Most Jews did not accept Jesus as messiah, which of course caused conflict between Jews and Christ-followers in the first century. And some Christ-followers of Gentile background saw no need of the defining practices and precepts of Judaism; Christ was enough, they thought. The denunciations in today’s Gospel reflect the conflict.
Jesus himself as a devout Jew appreciated the purity laws and customs. But he was also convinced that God’s presence in the community was no longer exclusively in Temple and Torah but in himself; he was the human face of God. If people wanted to “see God,” they could look upon him. If people wanted to hear the voice of God, they could listen to him teaching.
How then did Jesus interpret the ancient traditions that regulated the holiness of the people? As a new Moses, he went back to the origin, reinterpreting the law-giving on Mt. Sinai and recapturing its spirit. We can certainly assume that the first reading from the Torah reflects Jesus view: “So now, Israel, give heed to the statutes and ordinances that I am teaching you to observe, so that you may live to enter and occupy the land that the Lord, the God of your ancestors, is giving you.” The point of Moses’ teaching is that the people live happily in the land. “Land” had a wider meaning for Jews of the time than for modern people, for life’s necessities came from the land – from the crops and the animals that fed and clothed people.
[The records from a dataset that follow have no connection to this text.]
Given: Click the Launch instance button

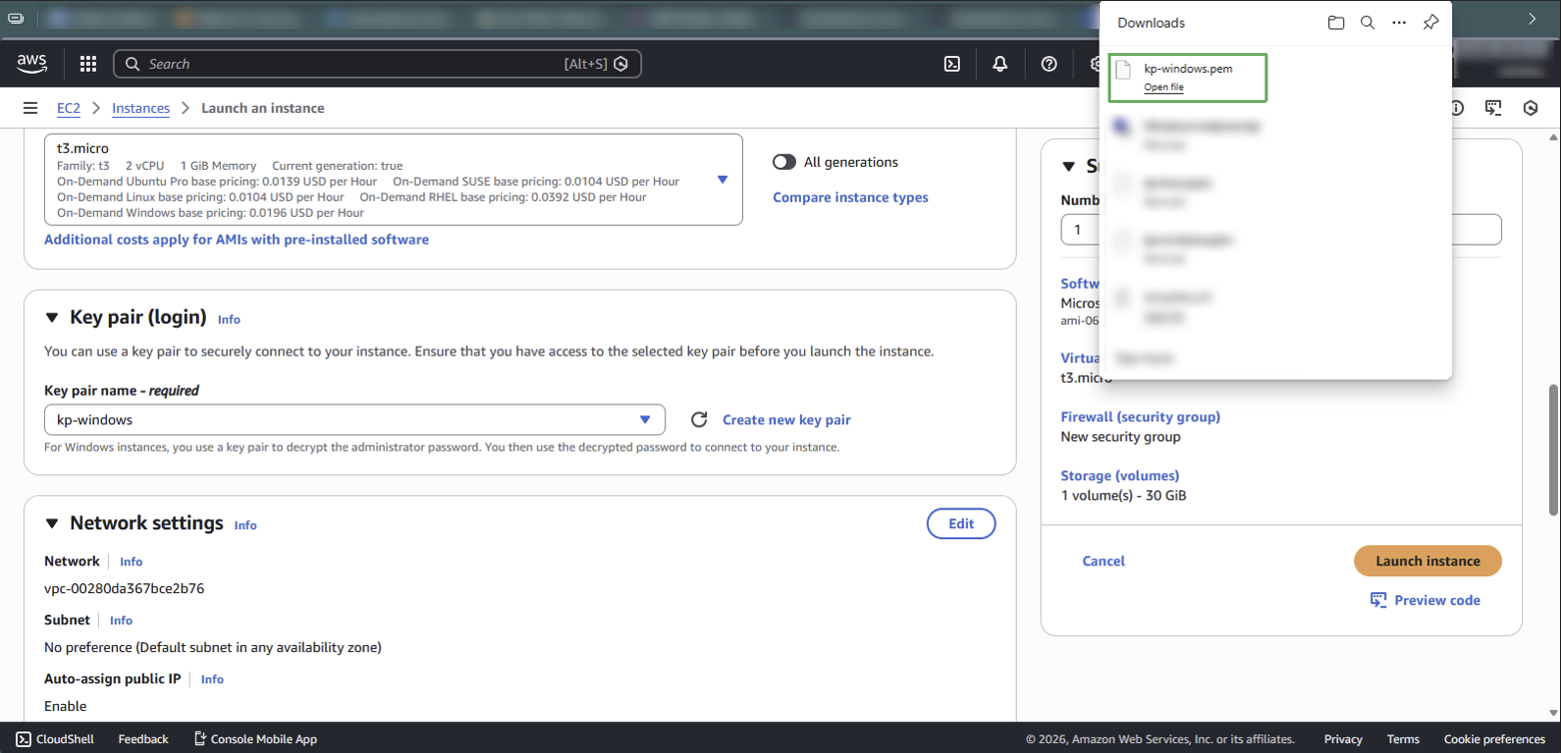Looking at the screenshot, I should [x=1427, y=561].
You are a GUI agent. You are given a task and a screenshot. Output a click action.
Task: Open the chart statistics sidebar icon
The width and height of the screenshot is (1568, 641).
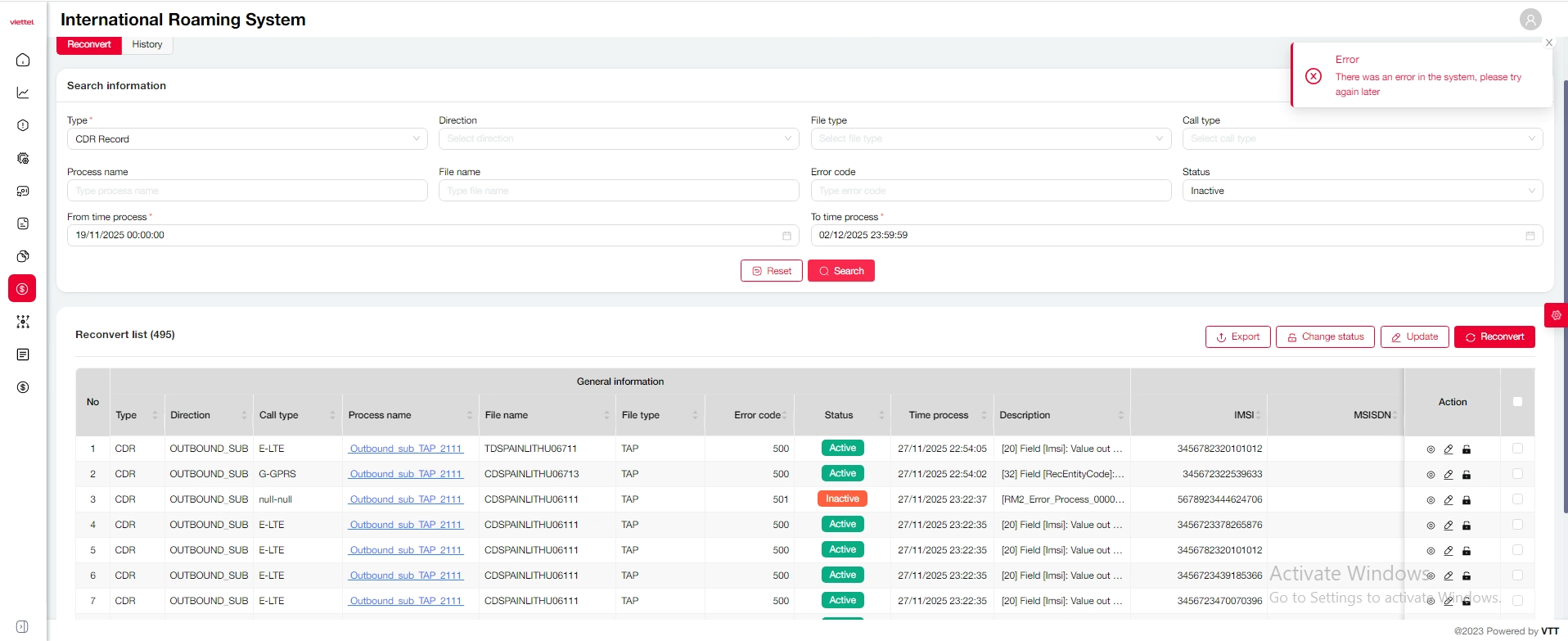tap(23, 93)
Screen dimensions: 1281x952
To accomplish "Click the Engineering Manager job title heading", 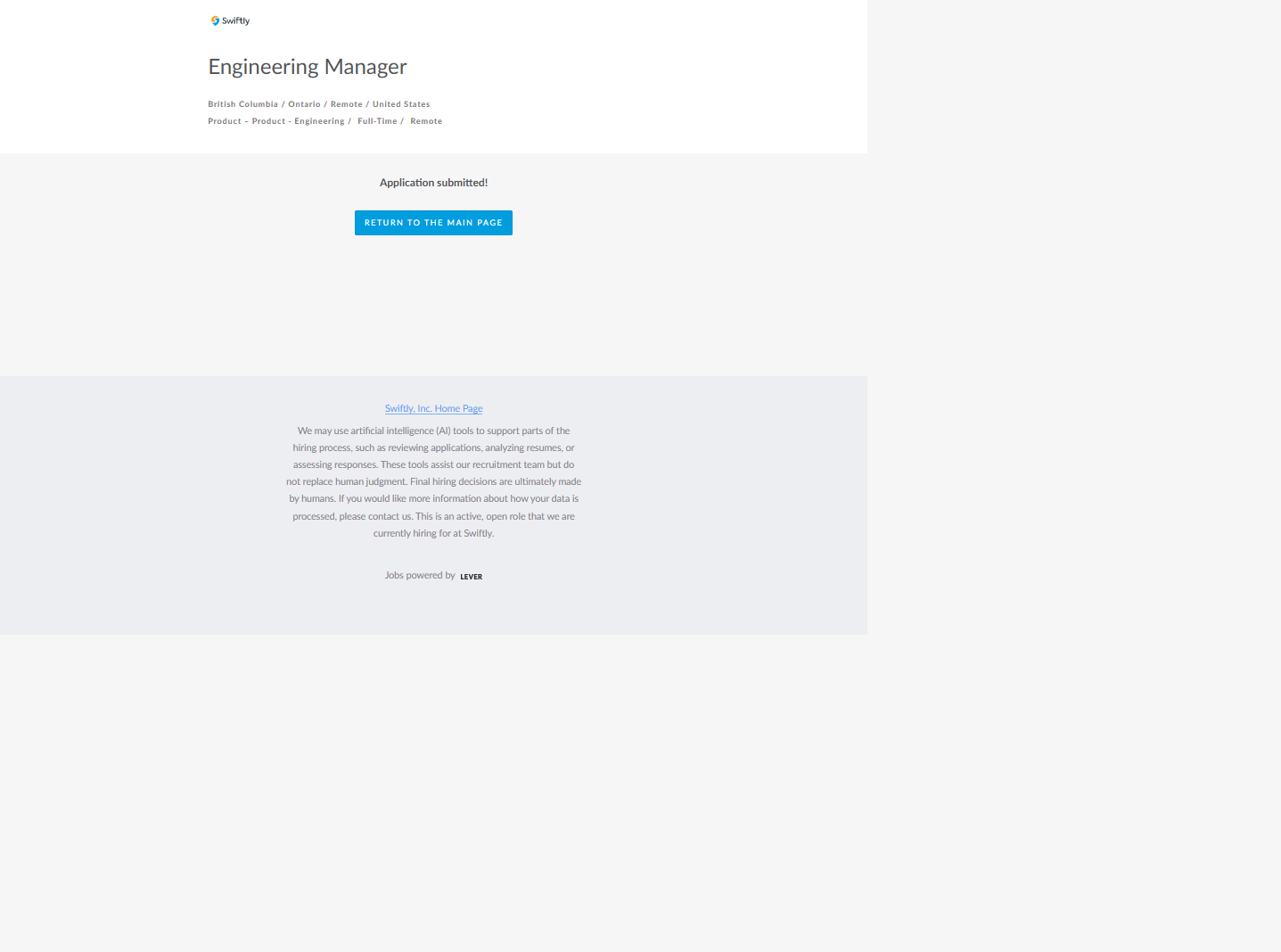I will tap(308, 67).
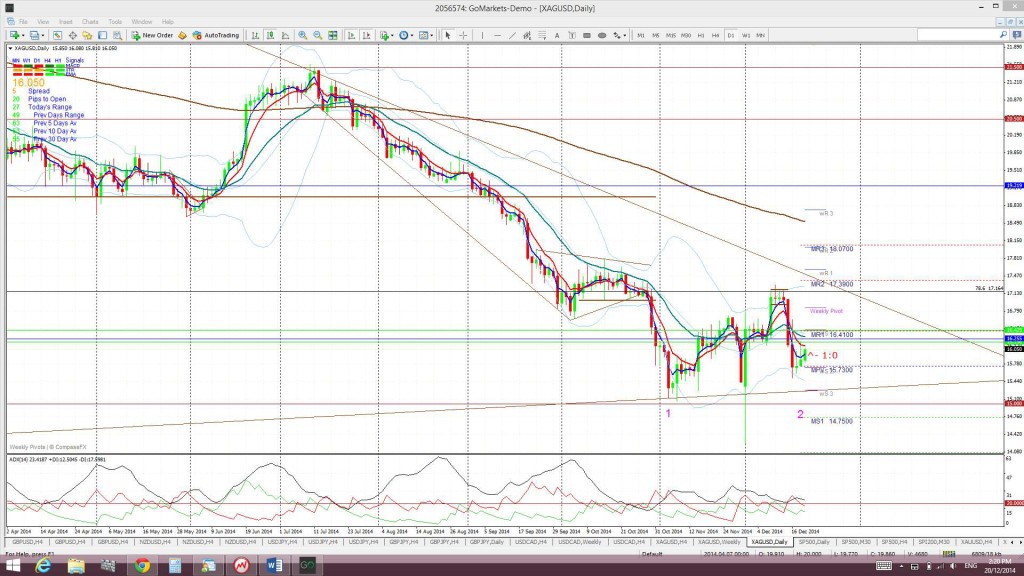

To live in accord with God’s dictates meant that God’s blessing would come upon the inhabitants of the holy land.
Obeying God’s commandments given through Moses enables us today to be wise, and reminds us that God dwells with us. “You must observe them diligently, for this will show your wisdom and discernment to the peoples, who, when they hear all these statutes, will say, “Surely this great nation is a wise and discerning people!’” For what other great nation has a god so near to it as the Lord our God is whenever we call to him? And what other great nation has statutes and ordinances as just as this entire law that I am setting before you today?”
In our day, we have the opportunity to meet the Lord through observing the Ten Commandments and Jesus’s own teaching and example – daily prayer, participation in the Eucharist, caring for others especially the poor. Early Christians and many of their Jewish neighbors summed up the moral life by practicing the great triad of religious practice – prayer, fasting, and almsgiving. That remains our challenge today.